Former Hamas hostage Noa Argamani slammed “terror sympathizers” who trapped her and others inside a Jewish fundraising event at a Canadian university while shouting threats that “Hamas is coming.”
Argamani, 27, was invited to speak at the Jewish National Fund (JNF) event at the University of Windsor on June 26, when about a dozen anti-Israel protesters — part of the University of Windsor’s Palestinian Solidarity Group (PSG) — swarmed the the venue in an attempt to intimidate attendees.
The frightening display did not put fear into the former hostage — who was freed in June 2024 after eight months in Hamas captivity — saying she will not be stopped speaking “for those who can’t.”
Hamas came. Hamas kidnapped me. Hamas murdered my friends. But I won; I survived. Now, I speak for those who can’t.
I’ll keep exposing Hamas’ crimes and fighting for the hostages’ release—including my partner, Avinatan.
I refuse to let terror sympathizers control the narrative. https://t.co/93jfdPDAKW
“Hamas came. Hamas kidnapped me. Hamas murdered my friends. But I won; I survived. Now, I speak for those who can’t,” Argamani wrote on X.
“I’ll keep exposing Hamas’ crimes and fighting for the hostages’ release—including my partner, Avinatan,” she said of her boyfriend, Avinatan Or, who remains in Hamas captivity with 49 other hostages.
“I refuse to let terror sympathizers control the narrative,” she added.
In a video from the chaotic scene outside the venue, one of the anti-Israel protestors is heard shouting, “Hamas is coming,” through a megaphone as attendees attempted to flee from the hostility, according to the X account FactsMatter.
Event chair Miriam Kaplan condemned the PSG’s blockade as “a disgraceful attempt to intimidate a survivor,” and called on the university to speak out against the protesters.
“These students crossed the line from free speech into aggression,” Kaplan told The J.
Canada’s Centre for Israel and Jewish Affairs also slammed the protestors for their blockade.
“Blocking a hostage survivor is unconscionable. This is not a protest but intimidation of a vulnerable witness to terror,” it said.
Argamani garnered international headlines when footage of her kidnapping during Hamas’ massacre of Israelis at the Nova music festival on Oct. 7, 2023, went viral.
In the chilling video, a terrorist drove away with Argamani on the back of his motorbike as she pleaded, “Don’t kill me!”
After 246 days in captivity, Argamani was one of four Israelis freed in a daring daylight mission on June 8, 2024 that saw Israeli troops and police raid a Hamas compound in a hail of gunfire to rescue the hostages.

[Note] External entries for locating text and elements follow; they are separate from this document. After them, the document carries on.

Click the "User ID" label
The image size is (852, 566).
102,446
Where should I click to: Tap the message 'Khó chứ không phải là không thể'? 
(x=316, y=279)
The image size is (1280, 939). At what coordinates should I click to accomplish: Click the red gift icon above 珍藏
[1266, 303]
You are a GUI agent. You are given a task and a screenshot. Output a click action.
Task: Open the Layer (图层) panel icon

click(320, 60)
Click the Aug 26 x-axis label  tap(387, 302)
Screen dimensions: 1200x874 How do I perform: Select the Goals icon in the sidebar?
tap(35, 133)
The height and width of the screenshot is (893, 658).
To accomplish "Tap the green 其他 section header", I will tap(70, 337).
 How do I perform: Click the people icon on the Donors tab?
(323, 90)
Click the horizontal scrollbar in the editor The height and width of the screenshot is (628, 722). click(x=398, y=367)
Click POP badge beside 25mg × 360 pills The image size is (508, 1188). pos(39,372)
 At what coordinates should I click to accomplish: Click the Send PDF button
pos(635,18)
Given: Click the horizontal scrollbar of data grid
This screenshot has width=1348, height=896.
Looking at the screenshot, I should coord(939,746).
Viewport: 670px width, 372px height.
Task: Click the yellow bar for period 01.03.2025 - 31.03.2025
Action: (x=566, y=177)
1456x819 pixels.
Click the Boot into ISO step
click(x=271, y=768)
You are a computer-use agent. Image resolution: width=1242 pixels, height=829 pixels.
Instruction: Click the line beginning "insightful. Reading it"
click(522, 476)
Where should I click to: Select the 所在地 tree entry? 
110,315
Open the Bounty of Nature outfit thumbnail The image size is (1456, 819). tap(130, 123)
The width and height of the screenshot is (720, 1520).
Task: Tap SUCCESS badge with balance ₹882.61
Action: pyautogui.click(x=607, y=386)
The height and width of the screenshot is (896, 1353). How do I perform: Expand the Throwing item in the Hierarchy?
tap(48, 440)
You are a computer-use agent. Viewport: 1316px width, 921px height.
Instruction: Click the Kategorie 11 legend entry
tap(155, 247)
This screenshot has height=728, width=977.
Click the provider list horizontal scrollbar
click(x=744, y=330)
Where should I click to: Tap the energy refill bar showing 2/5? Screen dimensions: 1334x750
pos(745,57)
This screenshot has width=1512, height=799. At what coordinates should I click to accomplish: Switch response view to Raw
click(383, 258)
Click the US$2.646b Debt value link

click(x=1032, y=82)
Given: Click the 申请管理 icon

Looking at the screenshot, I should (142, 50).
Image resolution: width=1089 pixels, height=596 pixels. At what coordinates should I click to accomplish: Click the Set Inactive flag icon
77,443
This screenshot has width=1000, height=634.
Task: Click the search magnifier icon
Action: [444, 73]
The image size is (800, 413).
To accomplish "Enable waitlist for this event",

Almog Meir Jan, 21, Andrey Kozlov, 27, and Shlomi Ziv, 40, who were also at the Nova Festival when Hamas attacked and took them hostage, were also freed with her.
Argamani has since become one of the most vocal advocates for a hostage exchange deal between Israel and Hamas, seeking to free Or and the remaining captives.
Speaking to a room full of G7 embassy representatives in Tokyo last year, Argamani described her survival in Gaza as a “miracle.”
“Every night I was falling asleep and thinking, this may be the last night of my life,” Argamani said.
“And in this moment that I’m still sitting with you, it’s a miracle that I’m here. It’s a miracle because I survived October 7, and I survived this bombing, and I survived also the rescue,” she noted, referring to Israel’s counteroffensive in the Gaza Strip and the risky rescue mission.
During her address, she also pressed the world leaders to secure the release of the remaining hostages, including her boyfriend, Or.
Or’s last known sign of life was in mid-March, according to the Jerusalem Post.